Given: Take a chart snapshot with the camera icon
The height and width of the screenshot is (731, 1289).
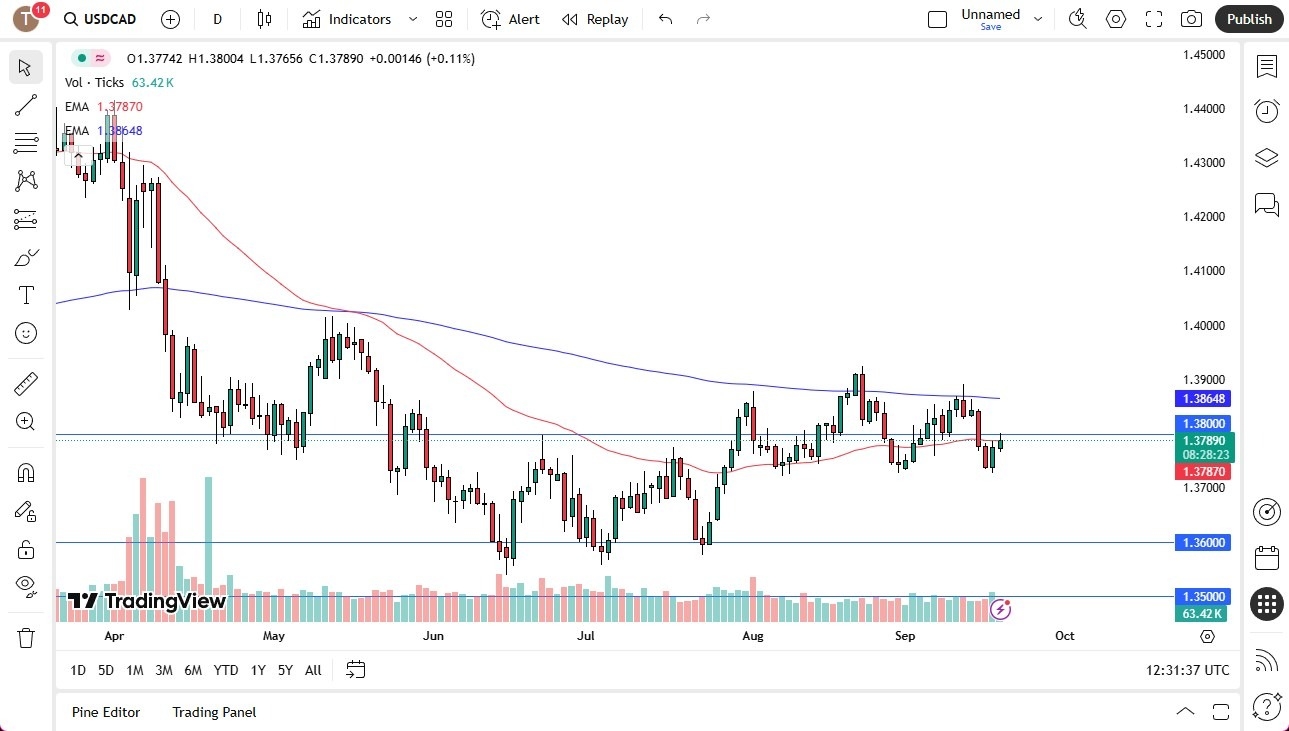Looking at the screenshot, I should click(x=1190, y=18).
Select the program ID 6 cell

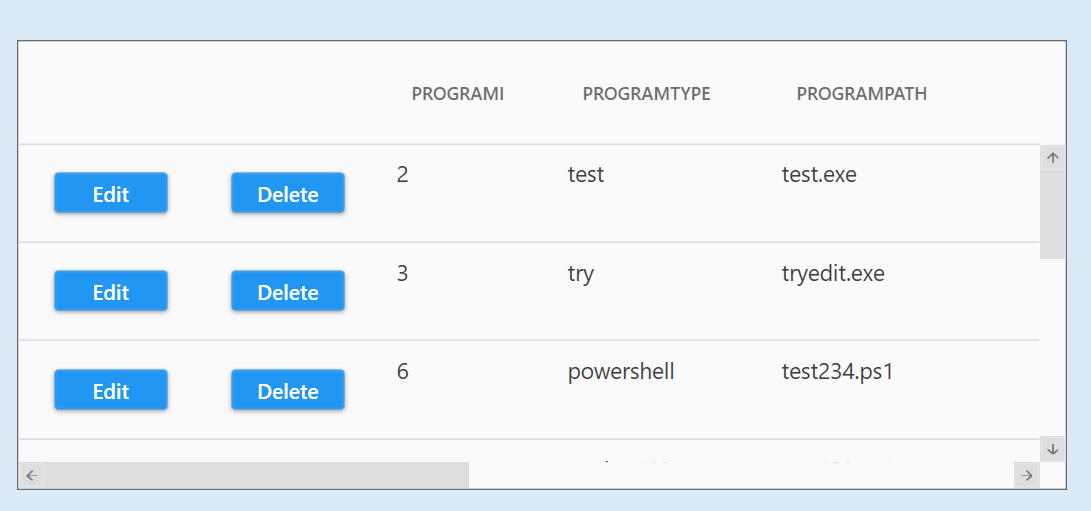click(x=403, y=372)
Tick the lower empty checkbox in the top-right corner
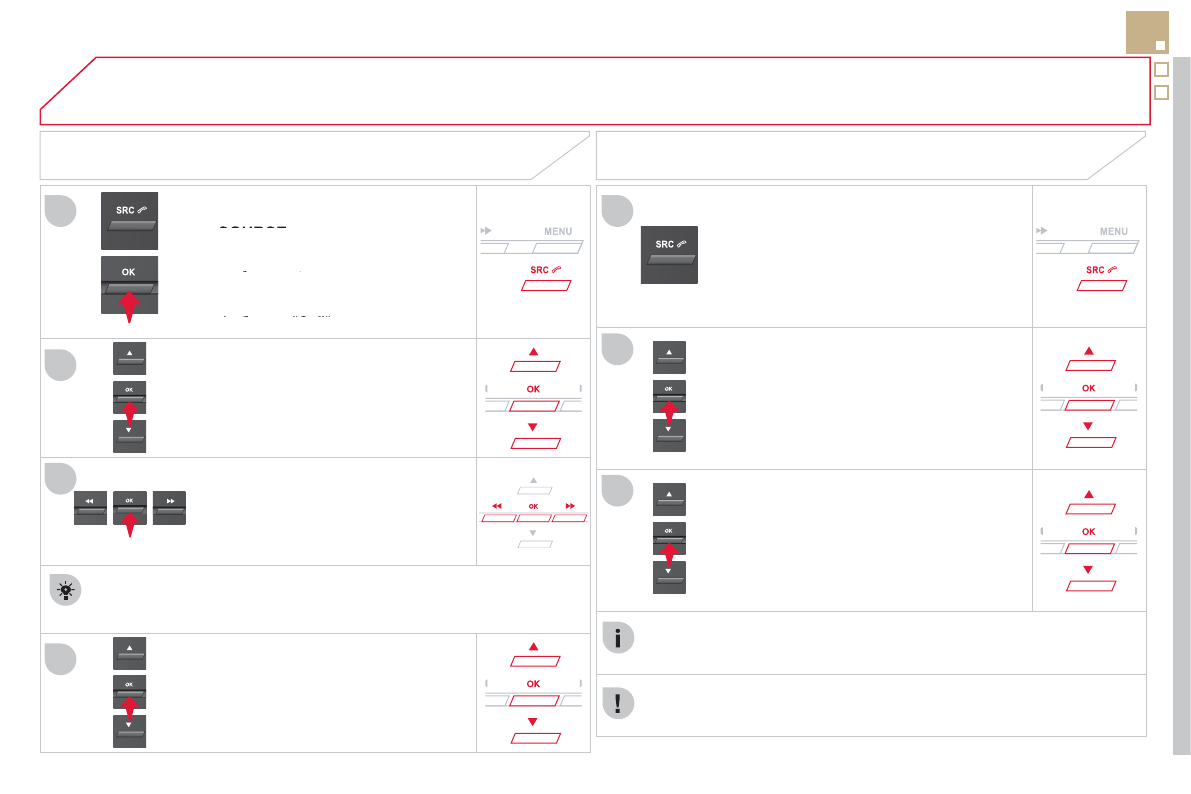 pos(1161,93)
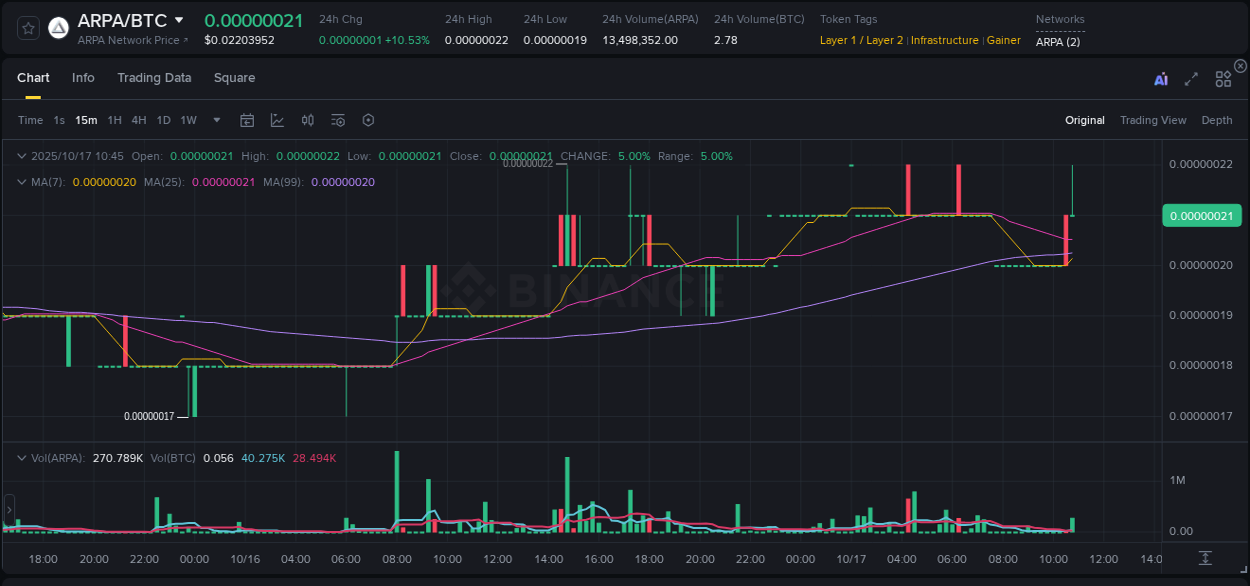Expand the extra timeframe options arrow
Viewport: 1250px width, 586px height.
coord(215,120)
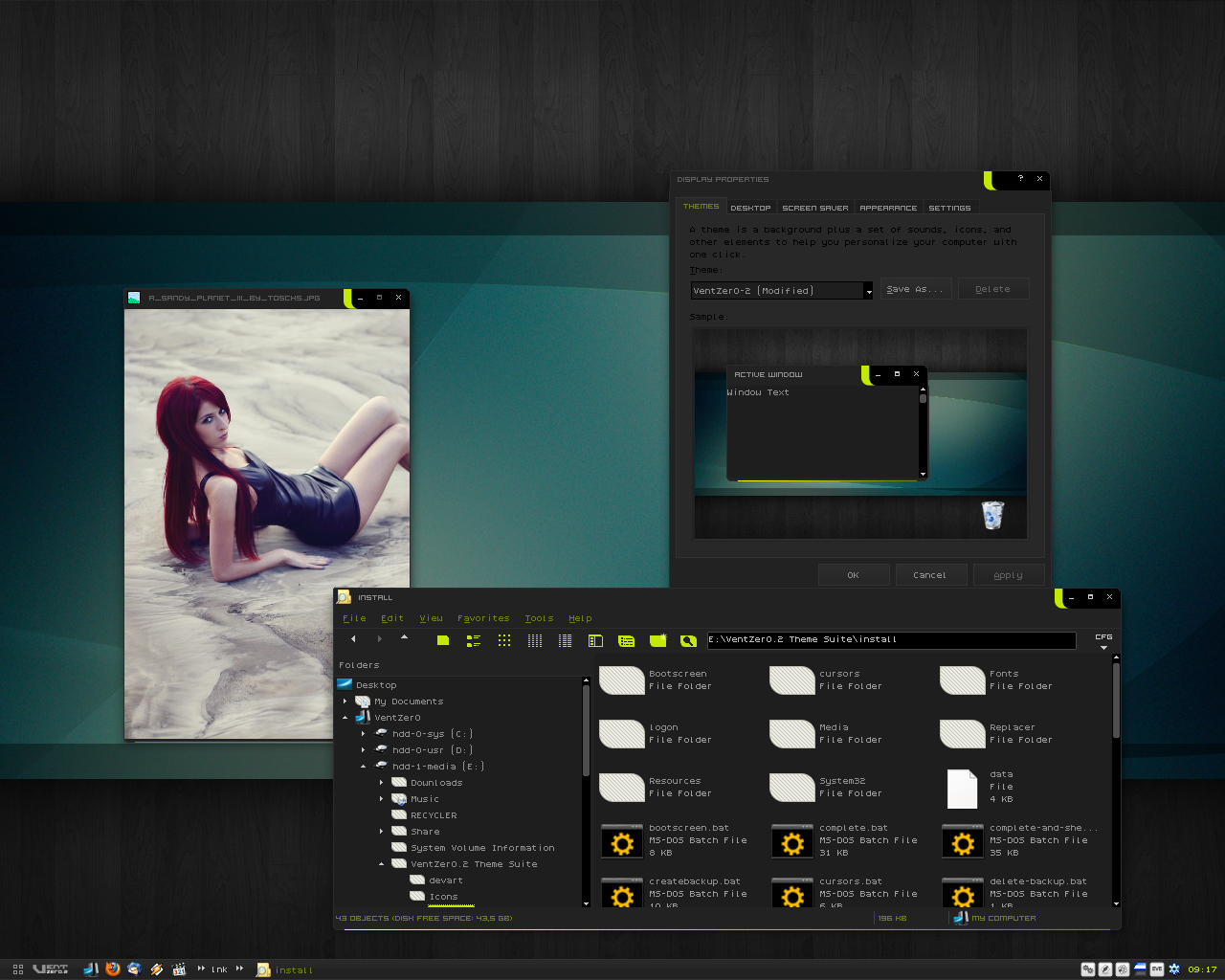Expand the Downloads folder in tree
Screen dimensions: 1225x980
[382, 783]
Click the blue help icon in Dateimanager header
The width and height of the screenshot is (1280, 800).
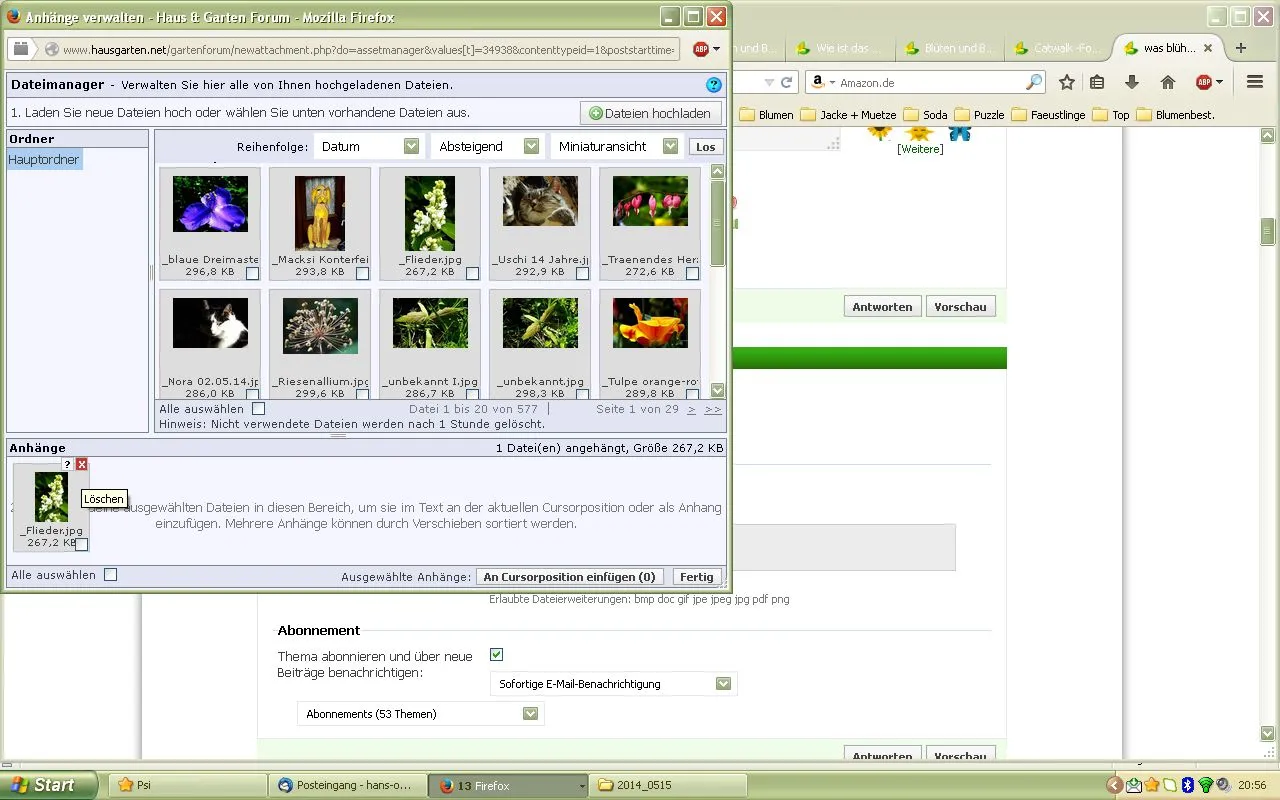coord(713,85)
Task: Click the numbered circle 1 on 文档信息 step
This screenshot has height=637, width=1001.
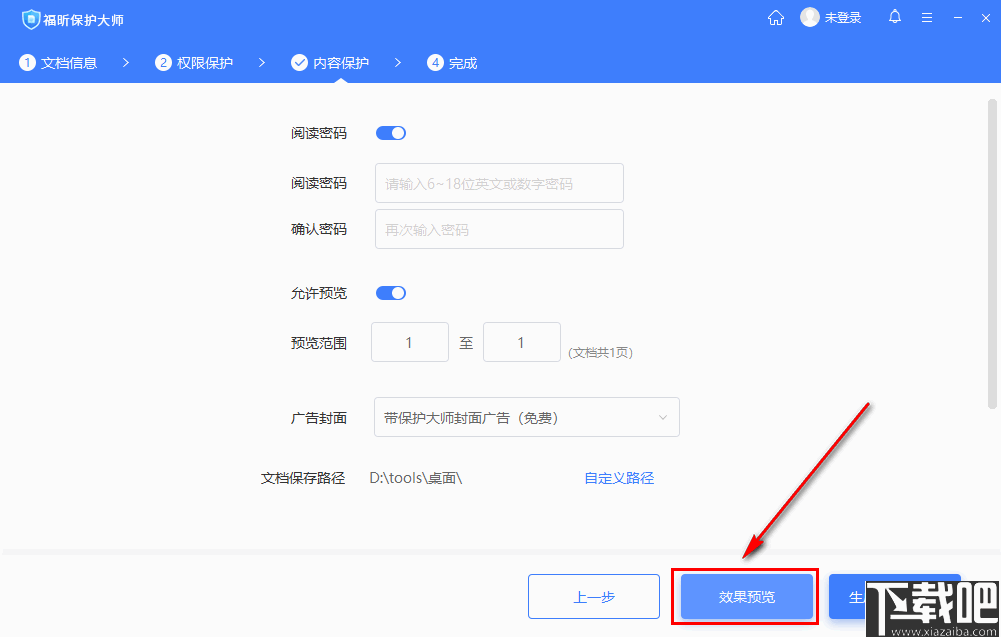Action: tap(26, 62)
------------------------------------------------------------------------
**Work instruction:** With the pictures left aside, set down each entry above exactly as it stands.

**Written response:**
Given: Take a chart snapshot with the camera icon
The height and width of the screenshot is (731, 1289).
Looking at the screenshot, I should click(x=1190, y=18).
Select the program ID 6 cell

click(x=403, y=372)
Tick the lower empty checkbox in the top-right corner
 pos(1161,93)
Expand the extra timeframe options arrow
Viewport: 1250px width, 586px height.
coord(215,120)
Expand the Downloads folder in tree
Screen dimensions: 1225x980
[382, 783]
Click the blue help icon in Dateimanager header
The width and height of the screenshot is (1280, 800).
coord(713,85)
Task: Click the numbered circle 1 on 文档信息 step
This screenshot has height=637, width=1001.
Action: tap(26, 62)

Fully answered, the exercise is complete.